I built a 2d10 encounter table full of mutants, ghouls, bandits, wild dogs, and merchants. After a couple chance encounters with bandits, the party decided they wanted to try and wipe out the bandit camp.

I hadn’t intended on creating a bandit camp, but the players decided there was one, they captured and interrogated a bandit to learn the location and layout, and then there was a bandit camp. Simple as that.

To be honest, I probably would have had a more coherent idea of the bandit camp if I’d known it was there beforehand — and running a game with so much improvisation takes a toll. To me, anyway. I like for things to move.

Somewhere between this post and my post about three hundred sixty locations (2015 August), it occurred to me that building encounter tables and determining location types could be combined. Monsters come from somewhere.

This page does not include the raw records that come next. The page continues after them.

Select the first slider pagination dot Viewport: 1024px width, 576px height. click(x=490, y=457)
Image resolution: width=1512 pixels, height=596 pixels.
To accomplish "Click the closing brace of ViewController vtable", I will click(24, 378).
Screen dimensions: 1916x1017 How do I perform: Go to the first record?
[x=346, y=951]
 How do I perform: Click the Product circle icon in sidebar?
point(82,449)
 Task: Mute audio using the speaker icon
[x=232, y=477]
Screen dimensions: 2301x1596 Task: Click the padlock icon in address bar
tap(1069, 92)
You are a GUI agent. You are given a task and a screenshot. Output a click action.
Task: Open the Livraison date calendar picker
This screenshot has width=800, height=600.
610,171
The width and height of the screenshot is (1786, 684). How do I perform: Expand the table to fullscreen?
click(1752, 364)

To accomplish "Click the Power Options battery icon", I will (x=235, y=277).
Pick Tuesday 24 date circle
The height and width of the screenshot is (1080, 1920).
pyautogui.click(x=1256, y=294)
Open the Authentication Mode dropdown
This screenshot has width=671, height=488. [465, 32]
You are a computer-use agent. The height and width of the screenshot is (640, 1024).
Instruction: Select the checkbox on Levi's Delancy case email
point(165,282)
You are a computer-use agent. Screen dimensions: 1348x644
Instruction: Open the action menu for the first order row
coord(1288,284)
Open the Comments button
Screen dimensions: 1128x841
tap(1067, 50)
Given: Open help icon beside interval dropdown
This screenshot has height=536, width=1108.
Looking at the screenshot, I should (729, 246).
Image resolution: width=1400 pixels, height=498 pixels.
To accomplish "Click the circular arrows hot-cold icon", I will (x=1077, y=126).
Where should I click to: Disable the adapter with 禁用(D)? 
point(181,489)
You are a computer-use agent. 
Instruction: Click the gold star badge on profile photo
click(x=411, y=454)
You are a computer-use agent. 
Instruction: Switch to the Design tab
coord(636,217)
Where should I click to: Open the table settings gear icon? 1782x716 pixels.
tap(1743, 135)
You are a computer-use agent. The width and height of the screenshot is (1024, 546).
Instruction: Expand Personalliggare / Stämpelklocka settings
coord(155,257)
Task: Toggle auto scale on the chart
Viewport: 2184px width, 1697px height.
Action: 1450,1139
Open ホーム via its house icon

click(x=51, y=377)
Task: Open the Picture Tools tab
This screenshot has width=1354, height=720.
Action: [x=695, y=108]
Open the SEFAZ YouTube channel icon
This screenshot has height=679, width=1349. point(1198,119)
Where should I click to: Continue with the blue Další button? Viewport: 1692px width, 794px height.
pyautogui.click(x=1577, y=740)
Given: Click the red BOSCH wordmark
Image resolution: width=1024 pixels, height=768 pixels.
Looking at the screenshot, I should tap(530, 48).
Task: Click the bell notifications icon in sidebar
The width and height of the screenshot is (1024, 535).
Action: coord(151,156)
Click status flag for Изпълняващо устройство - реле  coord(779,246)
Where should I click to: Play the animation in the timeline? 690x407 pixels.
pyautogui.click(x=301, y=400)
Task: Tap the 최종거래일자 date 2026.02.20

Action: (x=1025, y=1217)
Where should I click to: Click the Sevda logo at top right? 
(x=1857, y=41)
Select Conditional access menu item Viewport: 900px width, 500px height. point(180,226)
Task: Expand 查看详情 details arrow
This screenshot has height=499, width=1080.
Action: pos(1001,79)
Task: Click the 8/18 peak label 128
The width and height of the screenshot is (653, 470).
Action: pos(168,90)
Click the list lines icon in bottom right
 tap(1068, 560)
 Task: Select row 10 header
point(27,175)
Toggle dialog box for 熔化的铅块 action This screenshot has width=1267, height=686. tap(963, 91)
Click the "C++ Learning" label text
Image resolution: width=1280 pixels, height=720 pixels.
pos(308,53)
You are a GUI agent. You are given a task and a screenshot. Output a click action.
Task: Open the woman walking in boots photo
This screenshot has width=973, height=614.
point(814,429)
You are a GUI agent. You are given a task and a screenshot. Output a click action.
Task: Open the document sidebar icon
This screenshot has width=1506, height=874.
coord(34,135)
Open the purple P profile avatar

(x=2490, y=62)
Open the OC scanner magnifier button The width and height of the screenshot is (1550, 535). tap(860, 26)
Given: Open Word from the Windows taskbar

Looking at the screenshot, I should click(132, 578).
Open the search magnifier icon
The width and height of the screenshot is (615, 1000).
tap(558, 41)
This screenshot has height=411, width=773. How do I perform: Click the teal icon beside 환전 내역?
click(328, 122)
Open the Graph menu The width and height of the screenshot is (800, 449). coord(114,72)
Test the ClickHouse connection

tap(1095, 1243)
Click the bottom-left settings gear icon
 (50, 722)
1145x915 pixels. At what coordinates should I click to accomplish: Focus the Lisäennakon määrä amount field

There are 19 entries on a 2d10 encounter table, and interestingly enough the square root of 360 is almost nineteen. (19×19=361) I apologize if this starts looking like numerology in places. I’m looking for number patterns to make things easier to remember and to facilitate worldbuilding.

“Do X of this, and Y of that” becomes easier if there are underlying patterns in how the formulas are applied. Many of them are arbitrary, yes, and so some other significance needs to be there to provide significance.

Sometimes rolling a fistful of d6s just isn’t as helpful as we’d like.